======== WORKING DATA ========

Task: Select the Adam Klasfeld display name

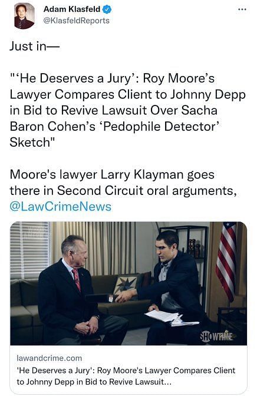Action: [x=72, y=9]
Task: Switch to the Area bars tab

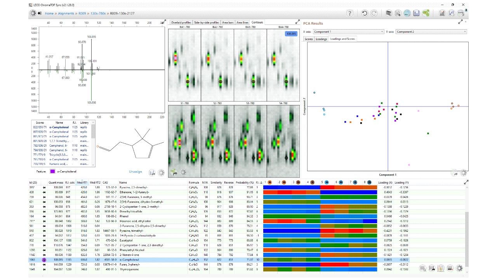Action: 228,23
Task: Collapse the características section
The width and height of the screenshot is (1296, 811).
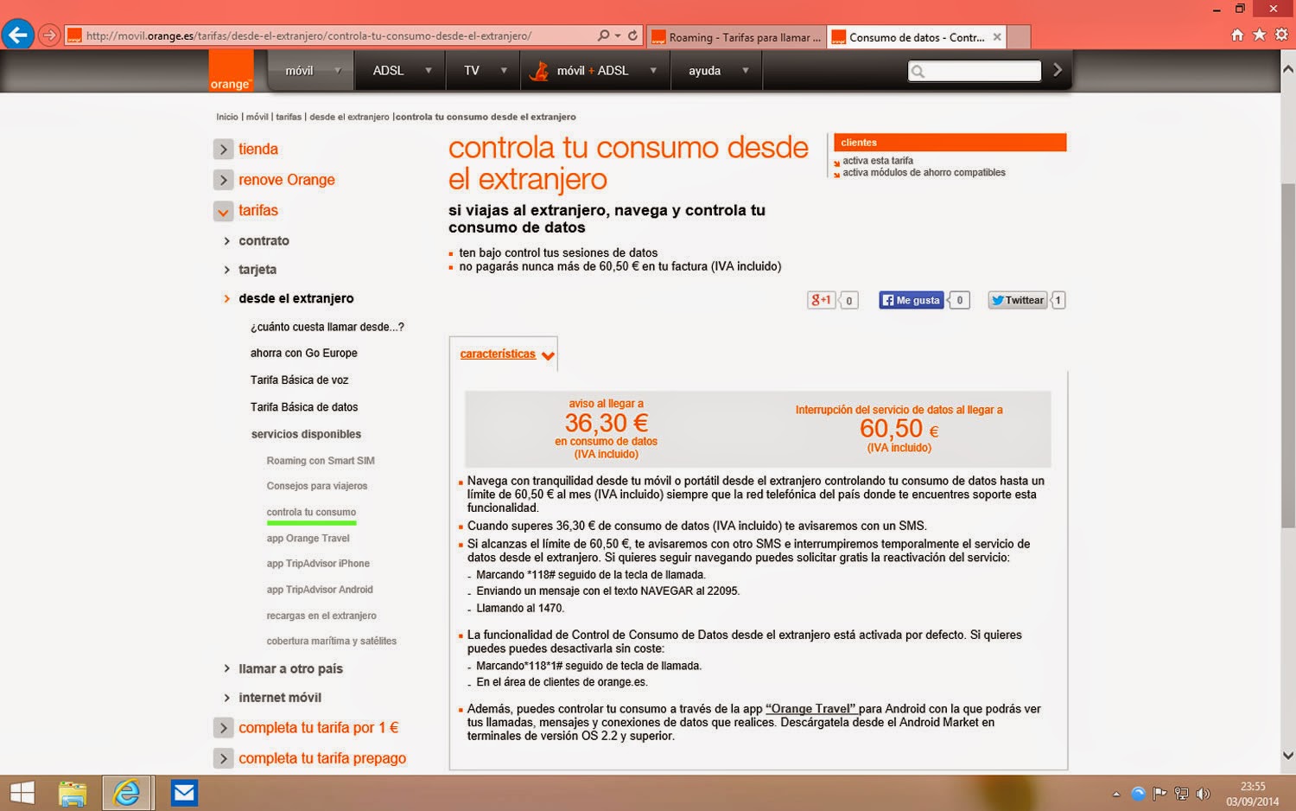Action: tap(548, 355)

========
======== WORKING DATA ========

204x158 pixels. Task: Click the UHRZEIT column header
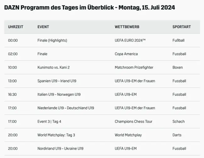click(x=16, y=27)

========
======== WORKING DATA ========

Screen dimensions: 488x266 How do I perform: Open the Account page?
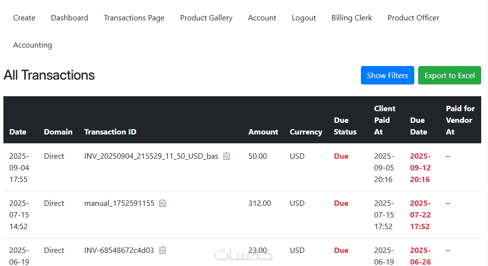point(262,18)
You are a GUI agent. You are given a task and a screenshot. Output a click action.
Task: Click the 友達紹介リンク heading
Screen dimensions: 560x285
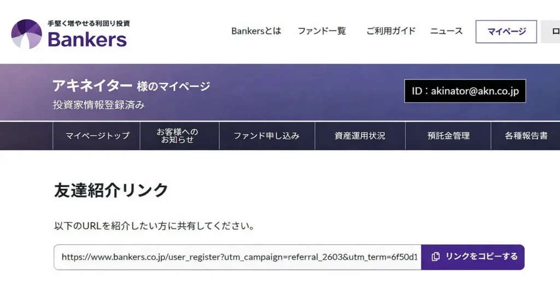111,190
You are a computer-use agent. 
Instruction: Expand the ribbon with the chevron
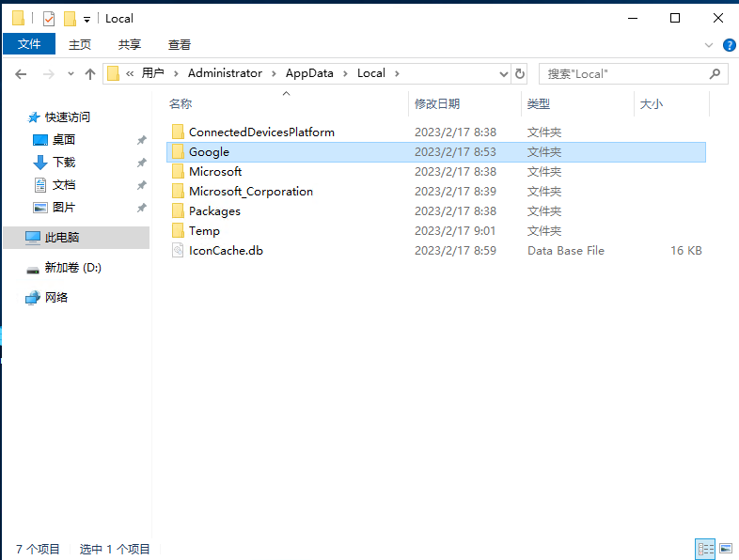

========

— PROBLEM STATEMENT —
Gather each line from the listing above that holds "agent".

— RESULT FOR THIS TASK —
You are a GUI agent. You are given a task and a screenshot. Output a click action.
You are a computer-use agent. 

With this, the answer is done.